**Supplied material**
- - - -
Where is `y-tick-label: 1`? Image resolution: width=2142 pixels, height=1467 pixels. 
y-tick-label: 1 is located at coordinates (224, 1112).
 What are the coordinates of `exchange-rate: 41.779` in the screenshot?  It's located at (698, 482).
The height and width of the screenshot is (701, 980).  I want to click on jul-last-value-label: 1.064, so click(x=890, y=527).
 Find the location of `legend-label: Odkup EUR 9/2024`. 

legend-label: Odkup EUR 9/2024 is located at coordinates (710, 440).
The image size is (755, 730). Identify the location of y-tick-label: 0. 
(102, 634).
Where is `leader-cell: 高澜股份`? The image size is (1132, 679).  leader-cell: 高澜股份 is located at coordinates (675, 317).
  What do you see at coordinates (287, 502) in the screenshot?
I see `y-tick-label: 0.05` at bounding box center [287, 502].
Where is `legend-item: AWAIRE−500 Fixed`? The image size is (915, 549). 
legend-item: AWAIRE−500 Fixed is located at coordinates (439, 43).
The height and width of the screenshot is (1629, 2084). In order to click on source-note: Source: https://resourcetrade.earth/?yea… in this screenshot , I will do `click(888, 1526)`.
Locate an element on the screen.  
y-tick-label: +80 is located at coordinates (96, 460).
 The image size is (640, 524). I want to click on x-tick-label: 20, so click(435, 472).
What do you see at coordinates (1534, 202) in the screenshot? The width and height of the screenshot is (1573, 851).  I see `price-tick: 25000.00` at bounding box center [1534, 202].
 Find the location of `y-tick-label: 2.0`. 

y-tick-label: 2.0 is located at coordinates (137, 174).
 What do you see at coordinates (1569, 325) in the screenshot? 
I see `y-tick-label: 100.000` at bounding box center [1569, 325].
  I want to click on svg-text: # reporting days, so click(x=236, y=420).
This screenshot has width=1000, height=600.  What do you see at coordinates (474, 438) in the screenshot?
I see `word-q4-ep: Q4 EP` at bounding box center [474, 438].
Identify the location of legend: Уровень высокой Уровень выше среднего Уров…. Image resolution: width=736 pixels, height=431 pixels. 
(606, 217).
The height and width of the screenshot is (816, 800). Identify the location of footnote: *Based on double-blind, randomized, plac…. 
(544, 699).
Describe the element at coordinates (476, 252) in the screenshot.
- - - -
Could you reproduce word for word the lines that start at the one containing "What are the" and end at the one containing "y-tick-label: 2.0 is", with both of those lines included?

 What are the coordinates of `exchange-rate: 41.779` in the screenshot?  It's located at (698, 482).
The height and width of the screenshot is (701, 980).  I want to click on jul-last-value-label: 1.064, so click(x=890, y=527).
 Find the location of `legend-label: Odkup EUR 9/2024`. 

legend-label: Odkup EUR 9/2024 is located at coordinates (710, 440).
The image size is (755, 730). Identify the location of y-tick-label: 0. 
(102, 634).
Where is `leader-cell: 高澜股份`? The image size is (1132, 679).  leader-cell: 高澜股份 is located at coordinates (675, 317).
  What do you see at coordinates (287, 502) in the screenshot?
I see `y-tick-label: 0.05` at bounding box center [287, 502].
Where is `legend-item: AWAIRE−500 Fixed`? The image size is (915, 549). 
legend-item: AWAIRE−500 Fixed is located at coordinates (439, 43).
The height and width of the screenshot is (1629, 2084). In order to click on source-note: Source: https://resourcetrade.earth/?yea… in this screenshot , I will do `click(888, 1526)`.
Locate an element on the screen.  
y-tick-label: +80 is located at coordinates (96, 460).
 The image size is (640, 524). I want to click on x-tick-label: 20, so click(435, 472).
What do you see at coordinates (1534, 202) in the screenshot? The width and height of the screenshot is (1573, 851).  I see `price-tick: 25000.00` at bounding box center [1534, 202].
 Find the location of `y-tick-label: 2.0`. 

y-tick-label: 2.0 is located at coordinates (137, 174).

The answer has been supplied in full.